Originally Posted by *mamadelbosque* 
Can I ask why you feel you must have a perfect grass-only yard?? Its just not something I've ever understood, honestly. IMO dandelions and such are pretty. But maybe I'm crazy? We just mow everything the samea nd it all gros at about the same rate and gets mowed and looks just peachy fine...

There is no grass out there, just TONS of weeds and I'm putting in hardscaping and need all the weeds cleared before I can do it. Besides, I personally don't like seeing dandelions in yards, it looks unkempt to me. I like the groomed look and since its an enclosed back yard I'm the only one who will be looking at it and I will have it the way I want it


----------



## griffin2004 (Sep 25, 2003)

Give your local high school a call. There is probably a group looking to make some $$$.

Is this where you're going to put down the gravel?


----------



## PlayaMama (Apr 1, 2007)

in our small town, (pop 150) $7-$10/ hour is the going rate.

if you can see the fox tail seeds it's too late to how them under. they will just reseed themselves. if you know they are there and the seeds aren't yet visible, get 'em quick!! i'd skip the chemicals too, killing them after they've seeded will just cause them to drop their seeds faster.

the trick with foxtails is to pull them when they are still green or be really careful, and probably pay more, to get all the seeds you can when you pluck them, either way i'd move quickly because they just get worse as the season goes on.


----------



## Satori (Jan 30, 2003)

Quote:


Originally Posted by *griffin2004* 
Give your local high school a call. There is probably a group looking to make some $$$.

▶ _Stored data_
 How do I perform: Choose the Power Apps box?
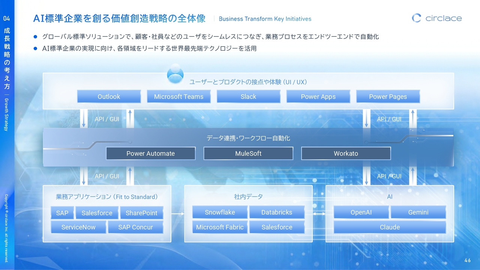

▶ _Task description_
In the forum thread about yard weeds, what is the going hourly rate in the small town with a population of 150? The listing comes from a different source than the forum thread about yard weeds.

▶ _Finished task_
$7 to $10 an hour.